# SCRAPING FOR CREATING A NLP MOVIES DATASET

Scraping are a group of techniques used for extracting data directly from a web by going through de HTML and CSS code. In this exercise we will extract data from https://www.moviehousememories.com/movie-summaries/ which is a website where you can find relatively extense movies summaries. The idea is creating a rich enough dataset for making future, for example, NLP projects.  

For this purpose, we are going to use Selenium library, which is a python package that was creating at the beggining for testing and interact with websites in an autonomous way.

Also, we will use Firefox web browser, so we are going to use geckodriver firefox driver in order to interact with the pages.

First thing we have to do, as always, is importing libraries we will use during the exercise:

In [1]:
from selenium.webdriver.firefox.options import Options
from selenium import webdriver
import pandas as pd
import json
from gensim.models.doc2vec import Doc2Vec, TaggedDocument
from tqdm import tqdm

In [2]:
conteos = 100

options = Options()
options.headless = True

Once the libraries have been imported, we will create a first dataset with the title and the url for extracting each summary for each movie.

As you see in the code below, first for loop will extract all movies html elements. Then we will run the second for loop, where we will extract the title and the movie url, creating after that the movies url dataset

In [3]:
driver = webdriver.Firefox(executable_path= './drivers/geckodriver', options=options)
driver.get("https://www.moviehousememories.com/movie-summaries/") 

for x in tqdm(range(0,conteos)):
    i = True
    iteracion = 0
    boton = None
    while i and iteracion < 100:
        try:
            boton = driver.find_element_by_xpath('//a[@class="block-pagination next-posts show-more-button load-more-button"]')
            if boton != None:
                driver.execute_script("arguments[0].scrollIntoView(false);",boton)
                boton.click()
                break
            else: 
                iteracion = iteracion + 1
        except:
            iteracion = iteracion + 1

#Extract movies URL
listado_peliculas = driver.find_elements_by_xpath('//h2[@class="post-title"]')

url_peliculas = []
titulo = []
if len(listado_peliculas) != 0:
    for pelicula in tqdm(listado_peliculas):
        movie = pelicula.find_element_by_tag_name("a")
        titulo.append(pelicula.text)
        url_peliculas.append(movie.get_attribute("href"))

dataset_movies = pd.DataFrame({"Title":titulo, "url":url_peliculas})
dataset_movies.to_excel('./recommenderFiles/movies.xlsx', index=False)
driver.close()
driver.stop_client()

100%|██████████| 100/100 [00:34<00:00,  2.01it/s]
100%|██████████| 892/892 [00:26<00:00, 33.15it/s]


Once the movies url dataset is created, is time to visit each url stored in it for getting the summaries and save all of them in a txt file with the structure: title, url, summary

In [4]:
#SCRAPER MOVIES: 

dataset_movies = pd.read_excel('./recommenderFiles/movies.xlsx')
driver = webdriver.Firefox(executable_path= './drivers/geckodriver', options=options)

count = 0
for x in tqdm(range(len(dataset_movies))):
    
    if count >= 400: #AVOID WEB TIMEOUT
        count = 0
        driver.close()

**Data:**
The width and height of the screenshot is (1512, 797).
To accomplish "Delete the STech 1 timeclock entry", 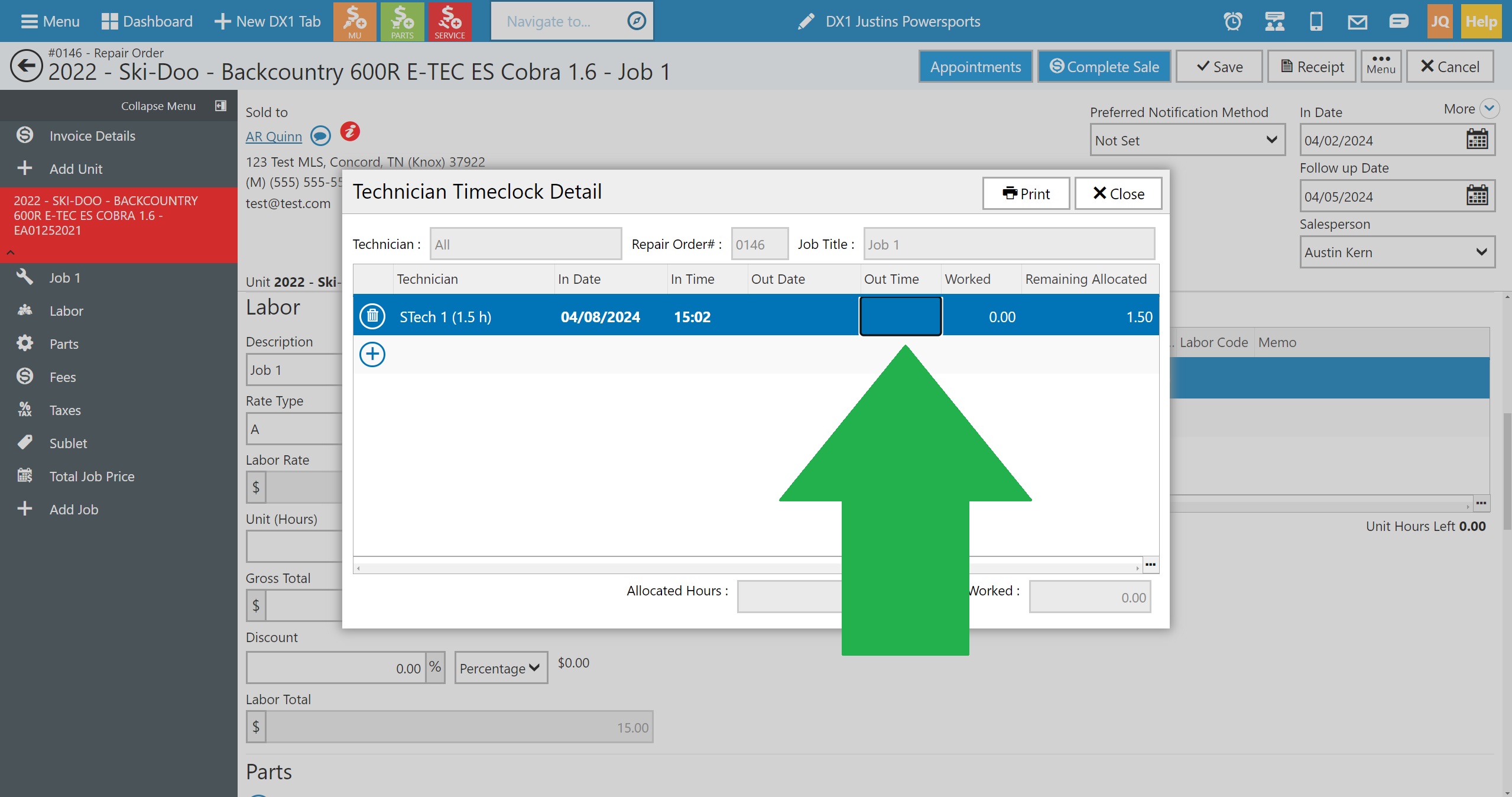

**Exercise instructions:**
a. Reproduce the passage of the movie-scraping tutorial starting at "# SCRAPING FOR" and ending at "example, NLP projects.".
b. List every module named in the import statements of the first code cell (In [1]) of the movie-scraping tutorial.

**Answers to the exercises:**
a.
# SCRAPING FOR CREATING A NLP MOVIES DATASET

Scraping are a group of techniques used for extracting data directly from a web by going through de HTML and CSS code. In this exercise we will extract data from https://www.moviehousememories.com/movie-summaries/ which is a website where you can find relatively extense movies summaries. The idea is creating a rich enough dataset for making future, for example, NLP projects.

b.
- selenium.webdriver.firefox.options
- selenium
- pandas
- json
- gensim.models.doc2vec
- tqdm